Она перестала вязать и с огорченно-растерянным видом уставилась на Старкова.
- А теперь я вас не понимаю. Какая фальшь, какая игра? Спасти человека - это игра?
- Меня нельзя спасти. Да я и не желаю.
- О, вы хотите искупить свою вину. Как это высоко! Вы благородный юноша! - В глазах ее заблестели слезы.
- Погодите! - поморщился Старков. - Забудьте хоть на минуту о своем прекраснодушии. Есть более точное слово - детскость, ребячливость мысли, поведения…
- Инфантильность? - подсказала Мария Александровна.
- Во-во!.. Это у вас, если… - глаза Старкова недобро сузились, - если только не ханжество или отвратительная игра.
Она всплеснула руками.
- Опять вы говорите об игре! Для чего мне играть?
- А как же! Поманить помилованием, а когда дурак раскиснет - бац и петля. Хорошая шутка!
- Бедный человек! - сказала она из глубины души. - Как недобра была жизнь к вам, если вы… Бедный человек!
- И вовсе не бедный. Со мной этот номер не пройдет. Я не хочу помилования. Но не по тем причинам, которые вы придумали. Я не раскаиваюсь. Если бы пришлось, я бы все повторил сначала. Я не хочу таскаться остаток жизни с тачкой на каторге или греметь кандалами на руднике. Нет, спасибо! Уйти надо спокойно и чисто, а не размазывать слизью свою судьбу.
- Но почему все так мрачно? Кончится срок…
- И я вылезу на волю больным, ни на что не годным стариком.
- С каторги и бежать можно! - азартно воскликнула Мария Александровна.
- Браво! Вот слова, достойные Великой княгини. - Голос его опять пожесточал. - Выслушайте меня внимательно. Я не боюсь смерти и равно не боюсь подождать ее еще неделю-другую. Меня этим не собьешь. Я не потерял сон и не начну бить поклоны Боженьке. И уповать на милость его помазанника тоже не буду. Для меня все Романовы ублюдки, а первый ублюдок ваш недоделанный царь. От меня явно что-то ждут. Может, власть ослабла в коленках? Или бесит мое презрение к царской милости?
- И вы считаете меня участницей всех этих подлостей? - В голосе - обида и укоризна.
Старков посмотрел в лицо женщине, отвел глаза, но не отступил.

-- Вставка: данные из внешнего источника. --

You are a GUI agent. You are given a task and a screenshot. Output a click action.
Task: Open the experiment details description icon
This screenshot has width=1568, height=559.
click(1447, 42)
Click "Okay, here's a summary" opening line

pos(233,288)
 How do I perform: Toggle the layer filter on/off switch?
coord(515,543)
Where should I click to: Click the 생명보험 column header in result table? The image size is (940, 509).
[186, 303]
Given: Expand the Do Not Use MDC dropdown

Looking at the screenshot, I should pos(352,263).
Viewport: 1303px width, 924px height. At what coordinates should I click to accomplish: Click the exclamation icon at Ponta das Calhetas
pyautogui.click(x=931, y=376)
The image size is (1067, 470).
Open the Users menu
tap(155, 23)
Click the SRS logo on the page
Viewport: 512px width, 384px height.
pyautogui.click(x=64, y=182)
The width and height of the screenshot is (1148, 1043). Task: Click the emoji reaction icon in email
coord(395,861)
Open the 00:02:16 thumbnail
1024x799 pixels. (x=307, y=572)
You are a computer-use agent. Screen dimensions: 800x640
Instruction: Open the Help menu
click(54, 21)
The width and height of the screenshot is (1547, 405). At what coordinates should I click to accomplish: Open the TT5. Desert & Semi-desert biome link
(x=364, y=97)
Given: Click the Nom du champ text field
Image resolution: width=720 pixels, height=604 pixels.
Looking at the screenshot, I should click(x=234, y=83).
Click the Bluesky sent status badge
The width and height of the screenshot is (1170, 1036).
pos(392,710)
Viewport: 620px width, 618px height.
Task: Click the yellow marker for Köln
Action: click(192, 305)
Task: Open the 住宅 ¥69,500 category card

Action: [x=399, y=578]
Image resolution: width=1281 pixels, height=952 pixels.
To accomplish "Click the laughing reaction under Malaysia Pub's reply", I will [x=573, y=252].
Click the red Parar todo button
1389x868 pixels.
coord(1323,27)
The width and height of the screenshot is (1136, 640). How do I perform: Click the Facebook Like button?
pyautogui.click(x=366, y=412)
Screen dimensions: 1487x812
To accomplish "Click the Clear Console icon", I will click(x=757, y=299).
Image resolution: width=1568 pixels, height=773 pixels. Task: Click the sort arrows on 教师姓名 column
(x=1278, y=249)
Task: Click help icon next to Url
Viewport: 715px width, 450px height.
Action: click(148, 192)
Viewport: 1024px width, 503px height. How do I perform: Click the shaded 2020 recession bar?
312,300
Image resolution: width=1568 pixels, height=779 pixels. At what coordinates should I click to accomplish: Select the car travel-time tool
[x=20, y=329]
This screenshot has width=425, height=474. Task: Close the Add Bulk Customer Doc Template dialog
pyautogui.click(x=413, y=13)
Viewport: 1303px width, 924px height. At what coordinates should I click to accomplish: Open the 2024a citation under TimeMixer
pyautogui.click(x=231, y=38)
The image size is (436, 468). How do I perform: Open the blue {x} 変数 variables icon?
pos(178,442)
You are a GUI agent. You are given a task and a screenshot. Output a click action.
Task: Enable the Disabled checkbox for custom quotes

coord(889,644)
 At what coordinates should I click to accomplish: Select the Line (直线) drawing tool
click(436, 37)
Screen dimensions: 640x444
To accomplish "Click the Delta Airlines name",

- Почем я знаю? Может, вас просто используют, зная вашу…
- Инфантильность, - снова помогла Мария Александровна.
- Вот, вот! Не теряйте на меня время. У вас своих забот хватит.
- Вы совсем не верите людям?
- Я не верю Романовым.
- Романовы разные. Государь очень порядочный человек. Невезучий и слишком деликатный. Этим пользуются нечестные люди. И мой Кирилл был рыцарем без страха и упрека.
Старков нагнулся, нашарил под кроватью табак и кресало, свернул папироску, закурил, пустив в лицо гостьи - непреднамеренно - вонючую махорочную струю.
- У вас нет спичек?
- Не положено. Я могу отравиться или поджечь камеру.
- Крепкий у вас табачок.
- Какой есть. А сколько всего Романовых?
- Романовых? - Вопрос ее удивил. - Право, не знаю. Никогда не считала. Что-то много.
- Меня интересует мужское поголовье. Совершеннолетние.
Она наморщила лобик.
- Ну, таких куда меньше. Несколько десятков.
- Значит, нужно всего несколько десятков бомб. Вот вздохнула бы Россия!